Es wird häufig gesagt, dass diese Bilanzen die tatsächliche Situation zu Ungunsten der Bundesrepublik verzerren, weil ein hoher Dienstleistungsanteil – ca. 40 Prozent am eigentlichen Produktwert – in den industriellen Exportgütern enthalten sei und dieser Anteil an Dienstleistungen nicht in die Bilanz mit einfließe. Der hohe Außenhandelsexport enthalte also mehr „versteckte Dienstleistungswerte“ als bei weniger starken industriellen Exportnationen. Das Argument ist richtig, wiegt aber den möglichen Beschäftigungszuwachs in der Dienstleistungsbilanz nicht auf. Tatsächlich ging die Beschäftigung in den 90er Jahren trotz eines zunehmenden Anteils an Dienstleistun- gen in den Industrieprodukten in der Industrie insge- samt und auch in den wissens- und/oder FuE-intensiven Indus­ trien deutlich zwischen 30 und 35 Prozent zurück.
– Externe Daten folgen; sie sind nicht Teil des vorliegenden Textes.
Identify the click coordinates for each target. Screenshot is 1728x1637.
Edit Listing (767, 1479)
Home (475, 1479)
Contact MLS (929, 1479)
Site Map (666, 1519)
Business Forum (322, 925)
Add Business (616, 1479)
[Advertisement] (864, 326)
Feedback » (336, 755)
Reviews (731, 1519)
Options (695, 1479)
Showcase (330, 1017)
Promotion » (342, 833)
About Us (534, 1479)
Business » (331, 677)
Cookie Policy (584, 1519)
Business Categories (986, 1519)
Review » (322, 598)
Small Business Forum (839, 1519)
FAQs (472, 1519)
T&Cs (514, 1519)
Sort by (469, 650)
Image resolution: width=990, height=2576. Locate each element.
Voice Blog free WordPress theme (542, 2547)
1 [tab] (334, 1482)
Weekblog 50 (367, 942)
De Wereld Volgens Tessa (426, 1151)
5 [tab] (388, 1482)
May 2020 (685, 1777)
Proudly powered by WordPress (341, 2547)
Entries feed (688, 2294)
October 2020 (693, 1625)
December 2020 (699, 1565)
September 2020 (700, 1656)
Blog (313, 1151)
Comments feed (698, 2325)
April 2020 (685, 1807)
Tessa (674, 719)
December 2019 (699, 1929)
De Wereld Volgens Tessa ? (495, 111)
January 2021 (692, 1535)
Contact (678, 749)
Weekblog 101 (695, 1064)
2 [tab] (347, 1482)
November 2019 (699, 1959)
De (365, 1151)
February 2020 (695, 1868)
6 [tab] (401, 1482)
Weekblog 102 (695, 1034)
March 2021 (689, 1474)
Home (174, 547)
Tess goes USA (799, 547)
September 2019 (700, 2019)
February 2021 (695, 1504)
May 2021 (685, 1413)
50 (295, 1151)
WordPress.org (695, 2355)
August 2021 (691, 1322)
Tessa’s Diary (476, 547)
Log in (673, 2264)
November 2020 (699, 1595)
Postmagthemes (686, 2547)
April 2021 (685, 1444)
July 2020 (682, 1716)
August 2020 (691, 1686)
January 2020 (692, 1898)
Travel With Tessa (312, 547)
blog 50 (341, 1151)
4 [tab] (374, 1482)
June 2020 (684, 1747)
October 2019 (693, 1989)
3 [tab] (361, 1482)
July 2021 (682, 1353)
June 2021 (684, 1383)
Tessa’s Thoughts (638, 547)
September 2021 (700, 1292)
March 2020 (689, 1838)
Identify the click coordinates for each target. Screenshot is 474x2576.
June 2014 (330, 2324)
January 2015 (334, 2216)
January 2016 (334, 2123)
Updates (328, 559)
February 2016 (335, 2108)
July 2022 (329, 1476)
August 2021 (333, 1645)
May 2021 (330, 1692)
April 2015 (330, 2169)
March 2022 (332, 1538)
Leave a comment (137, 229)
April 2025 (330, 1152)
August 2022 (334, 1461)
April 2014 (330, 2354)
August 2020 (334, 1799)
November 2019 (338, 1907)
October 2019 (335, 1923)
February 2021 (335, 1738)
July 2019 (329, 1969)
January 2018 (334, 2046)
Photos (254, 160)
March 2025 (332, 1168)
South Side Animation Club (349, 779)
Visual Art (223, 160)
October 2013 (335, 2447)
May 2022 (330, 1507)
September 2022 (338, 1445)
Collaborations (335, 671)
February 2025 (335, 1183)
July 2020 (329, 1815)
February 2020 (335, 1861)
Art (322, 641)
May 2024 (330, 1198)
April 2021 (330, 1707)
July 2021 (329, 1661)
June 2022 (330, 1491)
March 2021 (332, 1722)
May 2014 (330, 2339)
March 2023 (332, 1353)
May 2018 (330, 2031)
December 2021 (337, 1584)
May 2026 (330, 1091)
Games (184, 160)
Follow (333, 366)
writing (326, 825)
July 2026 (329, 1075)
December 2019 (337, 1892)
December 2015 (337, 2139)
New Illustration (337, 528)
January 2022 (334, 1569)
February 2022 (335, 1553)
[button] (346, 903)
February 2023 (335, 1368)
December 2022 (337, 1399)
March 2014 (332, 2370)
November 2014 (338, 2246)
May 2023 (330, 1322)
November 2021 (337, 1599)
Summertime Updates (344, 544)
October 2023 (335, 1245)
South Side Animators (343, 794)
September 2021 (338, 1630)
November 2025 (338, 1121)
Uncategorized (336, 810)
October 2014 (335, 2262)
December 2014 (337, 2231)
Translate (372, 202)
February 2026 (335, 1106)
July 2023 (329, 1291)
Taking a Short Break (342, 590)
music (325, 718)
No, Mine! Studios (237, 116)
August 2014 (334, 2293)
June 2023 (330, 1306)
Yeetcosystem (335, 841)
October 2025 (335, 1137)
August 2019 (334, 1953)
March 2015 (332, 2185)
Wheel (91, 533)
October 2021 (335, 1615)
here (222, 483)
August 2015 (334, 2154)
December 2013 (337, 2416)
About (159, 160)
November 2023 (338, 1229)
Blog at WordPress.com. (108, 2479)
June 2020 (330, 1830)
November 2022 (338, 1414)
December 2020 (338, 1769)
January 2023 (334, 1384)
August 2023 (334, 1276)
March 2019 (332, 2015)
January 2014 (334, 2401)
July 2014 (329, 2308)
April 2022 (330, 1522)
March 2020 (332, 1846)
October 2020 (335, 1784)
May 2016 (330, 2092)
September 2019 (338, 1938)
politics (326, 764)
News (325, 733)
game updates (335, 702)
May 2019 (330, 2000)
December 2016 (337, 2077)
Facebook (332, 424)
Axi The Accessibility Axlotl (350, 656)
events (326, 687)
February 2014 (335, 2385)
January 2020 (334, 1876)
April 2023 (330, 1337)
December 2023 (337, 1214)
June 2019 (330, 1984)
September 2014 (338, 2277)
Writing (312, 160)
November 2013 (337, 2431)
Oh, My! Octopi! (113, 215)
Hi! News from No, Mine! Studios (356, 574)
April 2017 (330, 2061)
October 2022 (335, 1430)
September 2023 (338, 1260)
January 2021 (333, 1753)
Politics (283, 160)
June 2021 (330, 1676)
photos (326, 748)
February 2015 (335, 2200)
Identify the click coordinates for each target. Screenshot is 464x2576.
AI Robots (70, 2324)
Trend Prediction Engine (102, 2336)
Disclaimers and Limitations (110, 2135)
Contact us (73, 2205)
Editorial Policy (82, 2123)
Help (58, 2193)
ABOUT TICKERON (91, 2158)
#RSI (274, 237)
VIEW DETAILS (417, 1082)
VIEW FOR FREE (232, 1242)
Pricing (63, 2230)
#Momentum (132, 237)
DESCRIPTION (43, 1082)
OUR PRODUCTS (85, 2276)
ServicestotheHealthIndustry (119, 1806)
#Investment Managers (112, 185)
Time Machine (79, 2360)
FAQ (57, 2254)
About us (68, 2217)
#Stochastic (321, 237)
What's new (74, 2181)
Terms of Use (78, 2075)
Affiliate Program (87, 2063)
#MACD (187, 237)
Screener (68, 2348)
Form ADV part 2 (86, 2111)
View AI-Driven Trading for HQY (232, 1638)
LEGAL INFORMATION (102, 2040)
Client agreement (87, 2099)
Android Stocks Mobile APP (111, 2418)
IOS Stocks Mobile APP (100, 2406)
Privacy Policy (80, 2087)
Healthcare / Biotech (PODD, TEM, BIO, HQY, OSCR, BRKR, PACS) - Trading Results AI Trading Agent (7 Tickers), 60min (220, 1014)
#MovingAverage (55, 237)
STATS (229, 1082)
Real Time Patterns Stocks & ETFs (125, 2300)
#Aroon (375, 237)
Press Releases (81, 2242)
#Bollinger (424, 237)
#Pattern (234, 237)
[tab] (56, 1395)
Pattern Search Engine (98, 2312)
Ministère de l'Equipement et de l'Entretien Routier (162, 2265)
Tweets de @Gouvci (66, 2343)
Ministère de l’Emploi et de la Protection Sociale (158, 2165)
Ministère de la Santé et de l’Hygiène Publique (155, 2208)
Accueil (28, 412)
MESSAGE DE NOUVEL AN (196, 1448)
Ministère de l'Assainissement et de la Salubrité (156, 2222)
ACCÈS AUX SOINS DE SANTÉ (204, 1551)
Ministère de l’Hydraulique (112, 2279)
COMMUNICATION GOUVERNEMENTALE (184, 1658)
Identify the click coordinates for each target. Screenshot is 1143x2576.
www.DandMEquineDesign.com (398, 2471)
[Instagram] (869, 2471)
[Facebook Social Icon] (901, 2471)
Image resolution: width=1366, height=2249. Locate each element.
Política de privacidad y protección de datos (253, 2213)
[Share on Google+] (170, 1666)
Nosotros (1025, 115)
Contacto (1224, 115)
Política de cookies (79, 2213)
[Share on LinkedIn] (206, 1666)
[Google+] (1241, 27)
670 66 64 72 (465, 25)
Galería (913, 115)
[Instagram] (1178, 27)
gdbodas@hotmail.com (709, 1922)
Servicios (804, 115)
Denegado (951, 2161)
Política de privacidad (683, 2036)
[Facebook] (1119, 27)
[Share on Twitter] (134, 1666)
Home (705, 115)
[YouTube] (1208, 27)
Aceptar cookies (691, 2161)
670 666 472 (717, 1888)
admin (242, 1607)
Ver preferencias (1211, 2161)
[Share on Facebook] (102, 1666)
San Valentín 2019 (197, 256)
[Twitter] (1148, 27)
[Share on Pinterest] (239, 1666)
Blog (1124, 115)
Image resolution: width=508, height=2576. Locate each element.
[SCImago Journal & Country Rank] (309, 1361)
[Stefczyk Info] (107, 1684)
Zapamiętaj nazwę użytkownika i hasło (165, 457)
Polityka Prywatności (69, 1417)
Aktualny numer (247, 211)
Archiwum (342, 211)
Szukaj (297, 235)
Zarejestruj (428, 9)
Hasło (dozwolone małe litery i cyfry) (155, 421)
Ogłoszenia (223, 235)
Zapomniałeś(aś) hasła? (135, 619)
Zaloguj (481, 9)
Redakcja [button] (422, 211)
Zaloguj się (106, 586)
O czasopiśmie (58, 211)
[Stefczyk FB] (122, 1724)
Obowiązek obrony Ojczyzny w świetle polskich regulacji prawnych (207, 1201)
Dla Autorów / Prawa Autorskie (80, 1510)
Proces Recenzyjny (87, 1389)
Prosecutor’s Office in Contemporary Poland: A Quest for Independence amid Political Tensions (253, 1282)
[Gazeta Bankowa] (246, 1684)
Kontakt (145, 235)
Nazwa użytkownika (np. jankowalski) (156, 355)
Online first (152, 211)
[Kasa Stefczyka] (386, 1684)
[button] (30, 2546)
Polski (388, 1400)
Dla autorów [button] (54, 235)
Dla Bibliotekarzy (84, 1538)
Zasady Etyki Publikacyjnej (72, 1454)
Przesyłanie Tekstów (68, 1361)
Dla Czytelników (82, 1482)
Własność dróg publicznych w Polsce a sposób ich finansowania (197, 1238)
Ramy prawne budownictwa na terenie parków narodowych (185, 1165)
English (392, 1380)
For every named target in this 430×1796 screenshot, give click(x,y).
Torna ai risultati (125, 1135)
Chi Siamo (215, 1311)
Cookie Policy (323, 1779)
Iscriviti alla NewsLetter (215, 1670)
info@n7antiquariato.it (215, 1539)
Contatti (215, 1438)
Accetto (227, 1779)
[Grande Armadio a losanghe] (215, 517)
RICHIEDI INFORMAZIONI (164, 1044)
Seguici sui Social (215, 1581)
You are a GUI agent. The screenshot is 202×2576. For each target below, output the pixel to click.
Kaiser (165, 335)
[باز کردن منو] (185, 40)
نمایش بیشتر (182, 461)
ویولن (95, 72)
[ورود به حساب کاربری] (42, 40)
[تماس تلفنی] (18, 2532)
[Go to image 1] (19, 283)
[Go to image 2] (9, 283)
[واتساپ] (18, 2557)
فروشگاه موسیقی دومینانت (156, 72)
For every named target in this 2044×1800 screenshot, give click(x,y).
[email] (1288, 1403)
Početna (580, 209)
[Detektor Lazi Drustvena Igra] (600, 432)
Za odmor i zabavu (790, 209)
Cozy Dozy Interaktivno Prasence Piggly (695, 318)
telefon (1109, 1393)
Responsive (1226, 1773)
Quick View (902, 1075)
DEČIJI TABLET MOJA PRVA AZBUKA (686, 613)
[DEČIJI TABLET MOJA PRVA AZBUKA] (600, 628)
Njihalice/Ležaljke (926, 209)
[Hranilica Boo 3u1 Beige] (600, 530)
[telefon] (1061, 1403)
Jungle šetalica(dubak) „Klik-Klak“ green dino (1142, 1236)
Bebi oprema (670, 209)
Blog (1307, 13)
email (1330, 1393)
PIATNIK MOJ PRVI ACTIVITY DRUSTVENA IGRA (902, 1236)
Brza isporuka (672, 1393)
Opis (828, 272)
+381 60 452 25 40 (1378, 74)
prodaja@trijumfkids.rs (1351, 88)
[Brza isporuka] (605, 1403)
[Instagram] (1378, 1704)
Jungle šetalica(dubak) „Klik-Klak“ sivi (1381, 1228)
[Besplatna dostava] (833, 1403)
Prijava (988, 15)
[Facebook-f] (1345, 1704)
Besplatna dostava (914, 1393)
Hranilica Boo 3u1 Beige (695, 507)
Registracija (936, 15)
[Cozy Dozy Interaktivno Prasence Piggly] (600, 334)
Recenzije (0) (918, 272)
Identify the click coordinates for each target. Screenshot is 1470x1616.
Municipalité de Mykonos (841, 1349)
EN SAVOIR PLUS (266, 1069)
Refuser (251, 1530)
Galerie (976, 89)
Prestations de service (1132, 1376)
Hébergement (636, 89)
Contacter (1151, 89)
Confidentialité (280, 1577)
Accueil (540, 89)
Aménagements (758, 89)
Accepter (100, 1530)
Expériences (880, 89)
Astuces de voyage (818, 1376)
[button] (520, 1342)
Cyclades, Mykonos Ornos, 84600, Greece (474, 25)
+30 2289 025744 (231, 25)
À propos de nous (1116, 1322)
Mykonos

Insofern ist die strategische Empfehlung, statt auf Export von Dienstleistungen (Export of Services) auf die Dienstleistungsunterstützung von Exportgütern (Servicing Exports) zu setzen, nicht unproblematisch. Will man eine dauerhafte Verbesserung der Beschäftigungssituation, muss man beides intensiv betreiben. Die Frage, wie man die Bilanz im Dienstleistungssektor, insbesondere in den wissensintensiven unternehmensbezogenen Diensten verbessern kön­ ne, bleibt also aktuell. Ihre Beantwortung setzt zunächst eine Klärung der Ursachen für die Schwäche der wissens-/unternehmensbezogenen Dienstleistungen voraus. Hier lassen sich drei zentrale strukturelle Standortfaktoren identifizieren (Ochel, zitiert nach Baethge 2002), von denen der erste schwerer zu beeinflussen ist als die beiden anderen:

1.   Die internationale Marktstruktur in den unternehmensbezogenen Dienstleistungen ist nicht zufällig durch amerikanische und britische Unternehmen dominiert. Dies hängt nicht zuletzt damit zusammen, dass zum einen das angelsächsische Handelsrecht und die Bilanzierungsvorschriften frühzeitig internationale Anerkennung fanden, zum anderen die USA bis in die 80er Jahre hinein das führende Land in der Mikroelektronik schlechthin war und damit die Standards festlegen konnte, innerhalb derer sich der Markt    für die DV-Dienstleistungen weltweit entwickelte. Wenn heute unter den 50 größten Unternehmen der Welt im Bereich wirtschaftsnaher Dienstleistungen (Rechts-, Steuer-, Unternehmensberatung, Wirtschaftsprüfung, Markt- und Meinungsforschung, Werbeagentur) sich kein deutsches Unternehmen befindet, spricht dies eine deutliche Sprache über die Wirkung der historischen Strukturen. Nur ein deutscher Unternehmensberater hat sich zu einem großen, multinational tätigen Unternehmen seiner Branche entwickelt.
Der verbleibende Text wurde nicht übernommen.